(INSTRUCTIONS TO FOLLOW)
Can you edit the records below so that every "At what coordinates should I click to accomplish" becomes "Which point should I click to accomplish", with everything else left unchanged?

·····

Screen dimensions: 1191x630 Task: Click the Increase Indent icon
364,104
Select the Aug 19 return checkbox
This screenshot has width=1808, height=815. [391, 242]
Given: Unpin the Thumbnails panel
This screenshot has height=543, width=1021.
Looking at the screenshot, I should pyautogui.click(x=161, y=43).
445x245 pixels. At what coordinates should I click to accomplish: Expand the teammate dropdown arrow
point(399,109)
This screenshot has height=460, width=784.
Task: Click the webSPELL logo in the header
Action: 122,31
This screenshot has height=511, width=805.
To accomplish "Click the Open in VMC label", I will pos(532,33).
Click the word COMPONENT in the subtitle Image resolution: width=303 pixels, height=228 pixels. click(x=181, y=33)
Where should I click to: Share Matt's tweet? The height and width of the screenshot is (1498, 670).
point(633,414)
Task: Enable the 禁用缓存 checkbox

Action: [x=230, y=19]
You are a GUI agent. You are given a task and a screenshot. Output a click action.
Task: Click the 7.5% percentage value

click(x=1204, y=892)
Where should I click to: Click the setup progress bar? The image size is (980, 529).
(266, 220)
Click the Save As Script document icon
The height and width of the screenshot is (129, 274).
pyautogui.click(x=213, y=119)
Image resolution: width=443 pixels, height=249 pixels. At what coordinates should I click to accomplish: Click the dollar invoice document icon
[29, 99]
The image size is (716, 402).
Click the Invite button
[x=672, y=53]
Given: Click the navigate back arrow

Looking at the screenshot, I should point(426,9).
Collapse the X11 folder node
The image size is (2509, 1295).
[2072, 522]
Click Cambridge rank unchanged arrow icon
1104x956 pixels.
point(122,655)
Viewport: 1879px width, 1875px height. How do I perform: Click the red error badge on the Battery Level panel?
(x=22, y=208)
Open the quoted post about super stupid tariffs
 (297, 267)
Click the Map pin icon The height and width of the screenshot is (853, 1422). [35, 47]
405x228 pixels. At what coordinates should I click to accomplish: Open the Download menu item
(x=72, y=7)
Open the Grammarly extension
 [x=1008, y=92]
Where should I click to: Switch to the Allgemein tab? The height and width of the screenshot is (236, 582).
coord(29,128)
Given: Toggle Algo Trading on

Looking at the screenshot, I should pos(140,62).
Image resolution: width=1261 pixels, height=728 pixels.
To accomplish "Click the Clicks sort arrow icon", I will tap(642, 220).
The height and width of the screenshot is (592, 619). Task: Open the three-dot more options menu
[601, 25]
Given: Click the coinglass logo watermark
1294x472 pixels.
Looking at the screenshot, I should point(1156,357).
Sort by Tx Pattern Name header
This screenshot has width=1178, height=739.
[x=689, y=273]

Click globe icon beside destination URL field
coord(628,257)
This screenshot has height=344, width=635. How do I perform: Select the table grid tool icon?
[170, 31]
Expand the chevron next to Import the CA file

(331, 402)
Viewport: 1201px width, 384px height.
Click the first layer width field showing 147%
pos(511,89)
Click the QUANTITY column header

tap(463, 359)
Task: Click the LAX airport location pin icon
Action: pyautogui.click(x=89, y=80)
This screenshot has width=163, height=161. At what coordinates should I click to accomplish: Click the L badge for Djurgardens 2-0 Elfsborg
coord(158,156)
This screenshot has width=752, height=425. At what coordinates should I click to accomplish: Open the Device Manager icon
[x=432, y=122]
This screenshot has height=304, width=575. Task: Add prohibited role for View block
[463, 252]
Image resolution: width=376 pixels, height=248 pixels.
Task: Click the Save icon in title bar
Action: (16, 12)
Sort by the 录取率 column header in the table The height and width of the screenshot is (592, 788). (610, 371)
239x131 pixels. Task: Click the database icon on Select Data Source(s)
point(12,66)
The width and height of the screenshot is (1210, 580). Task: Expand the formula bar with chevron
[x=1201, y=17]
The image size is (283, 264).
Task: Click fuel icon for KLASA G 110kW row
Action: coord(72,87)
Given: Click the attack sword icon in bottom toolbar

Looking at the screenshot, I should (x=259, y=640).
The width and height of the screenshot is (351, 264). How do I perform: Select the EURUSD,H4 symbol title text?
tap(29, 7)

·····

(EXERCISE SOLUTION)
Screen dimensions: 1191x630 Task: Click the Increase Indent icon
364,104
Select the Aug 19 return checkbox
This screenshot has width=1808, height=815. [391, 242]
Given: Unpin the Thumbnails panel
This screenshot has height=543, width=1021.
Looking at the screenshot, I should pyautogui.click(x=161, y=43).
445x245 pixels. Which point should I click to accomplish: Expand the teammate dropdown arrow
point(399,109)
This screenshot has height=460, width=784.
Task: Click the webSPELL logo in the header
Action: 122,31
This screenshot has height=511, width=805.
To accomplish "Click the Open in VMC label", I will pos(532,33).
Click the word COMPONENT in the subtitle Image resolution: width=303 pixels, height=228 pixels. click(x=181, y=33)
Where should I click to: Share Matt's tweet? The height and width of the screenshot is (1498, 670).
point(633,414)
Task: Enable the 禁用缓存 checkbox

Action: [x=230, y=19]
You are a GUI agent. You are given a task and a screenshot. Output a click action.
Task: Click the 7.5% percentage value

click(x=1204, y=892)
Where should I click to: Click the setup progress bar? The image size is (980, 529).
(266, 220)
Click the Save As Script document icon
The height and width of the screenshot is (129, 274).
pyautogui.click(x=213, y=119)
Image resolution: width=443 pixels, height=249 pixels. Which point should I click to accomplish: Click the dollar invoice document icon
[29, 99]
The image size is (716, 402).
Click the Invite button
[x=672, y=53]
Given: Click the navigate back arrow

Looking at the screenshot, I should point(426,9).
Collapse the X11 folder node
The image size is (2509, 1295).
[2072, 522]
Click Cambridge rank unchanged arrow icon
1104x956 pixels.
point(122,655)
Viewport: 1879px width, 1875px height. How do I perform: Click the red error badge on the Battery Level panel?
(x=22, y=208)
Open the quoted post about super stupid tariffs
 (297, 267)
Click the Map pin icon The height and width of the screenshot is (853, 1422). [35, 47]
405x228 pixels. Which point should I click to accomplish: Open the Download menu item
(x=72, y=7)
Open the Grammarly extension
 [x=1008, y=92]
Where should I click to: Switch to the Allgemein tab? The height and width of the screenshot is (236, 582).
coord(29,128)
Given: Toggle Algo Trading on

Looking at the screenshot, I should pos(140,62).
Image resolution: width=1261 pixels, height=728 pixels.
To accomplish "Click the Clicks sort arrow icon", I will tap(642, 220).
The height and width of the screenshot is (592, 619). Task: Open the three-dot more options menu
[601, 25]
Given: Click the coinglass logo watermark
1294x472 pixels.
Looking at the screenshot, I should point(1156,357).
Sort by Tx Pattern Name header
This screenshot has width=1178, height=739.
[x=689, y=273]

Click globe icon beside destination URL field
coord(628,257)
This screenshot has height=344, width=635. How do I perform: Select the table grid tool icon?
[170, 31]
Expand the chevron next to Import the CA file

(331, 402)
Viewport: 1201px width, 384px height.
Click the first layer width field showing 147%
pos(511,89)
Click the QUANTITY column header

tap(463, 359)
Task: Click the LAX airport location pin icon
Action: pyautogui.click(x=89, y=80)
This screenshot has width=163, height=161. Which point should I click to accomplish: Click the L badge for Djurgardens 2-0 Elfsborg
coord(158,156)
This screenshot has width=752, height=425. Which point should I click to accomplish: Open the Device Manager icon
[x=432, y=122]
This screenshot has height=304, width=575. Task: Add prohibited role for View block
[463, 252]
Image resolution: width=376 pixels, height=248 pixels.
Task: Click the Save icon in title bar
Action: (16, 12)
Sort by the 录取率 column header in the table The height and width of the screenshot is (592, 788). (610, 371)
239x131 pixels. Task: Click the database icon on Select Data Source(s)
point(12,66)
The width and height of the screenshot is (1210, 580). Task: Expand the formula bar with chevron
[x=1201, y=17]
The image size is (283, 264).
Task: Click fuel icon for KLASA G 110kW row
Action: coord(72,87)
Given: Click the attack sword icon in bottom toolbar

Looking at the screenshot, I should (x=259, y=640).
The width and height of the screenshot is (351, 264). How do I perform: Select the EURUSD,H4 symbol title text?
tap(29, 7)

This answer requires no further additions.